→ Assignment:
Transcribe the records that follow in their entirety, omitting any pictures.

→ Task material:
§ §

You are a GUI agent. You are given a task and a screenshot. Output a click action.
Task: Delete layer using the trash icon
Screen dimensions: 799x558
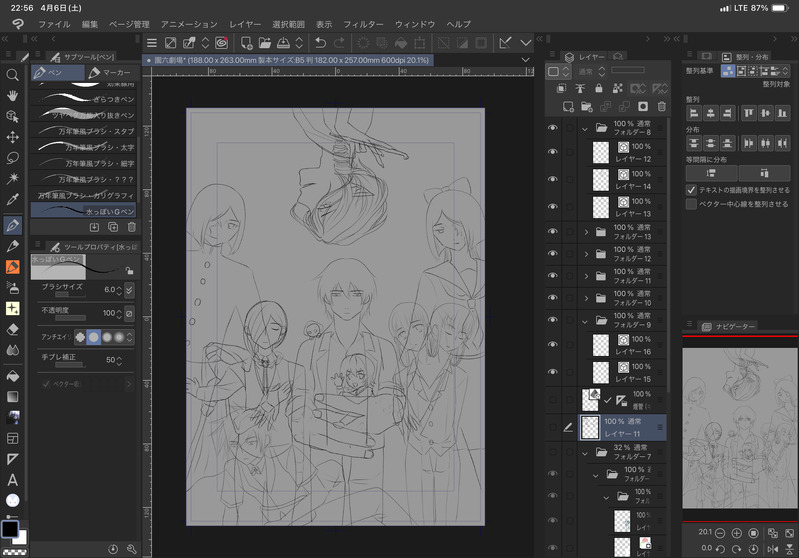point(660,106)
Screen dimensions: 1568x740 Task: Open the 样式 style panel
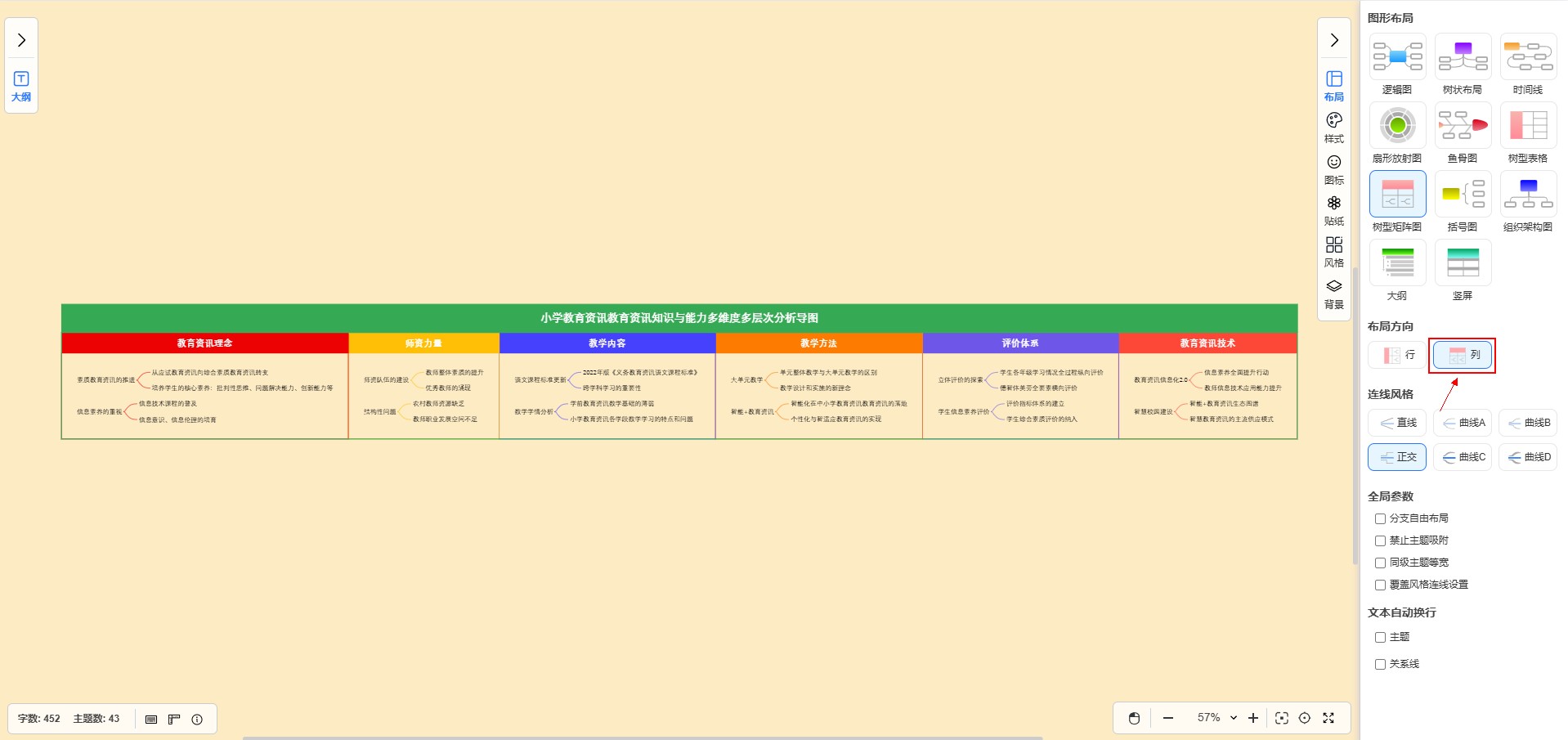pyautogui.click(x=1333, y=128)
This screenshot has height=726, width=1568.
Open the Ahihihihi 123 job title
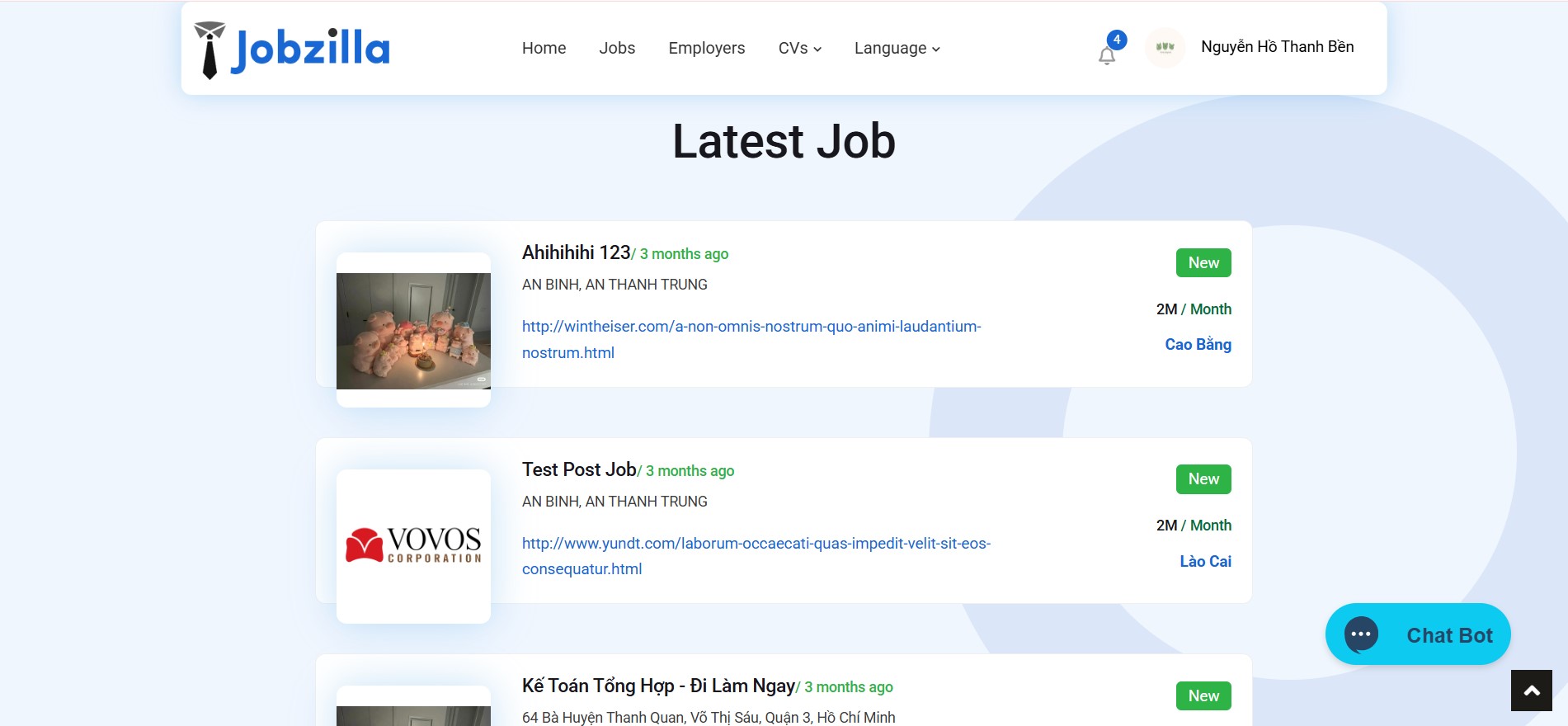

§ §

→ Answer section:
You are a GUI agent. You are given a task and a screenshot. Output a click action.
Task: Delete layer using the trash icon
Screen dimensions: 799x558
point(660,106)
Screen dimensions: 1568x740 Task: Open the 样式 style panel
pyautogui.click(x=1333, y=128)
This screenshot has height=726, width=1568.
Open the Ahihihihi 123 job title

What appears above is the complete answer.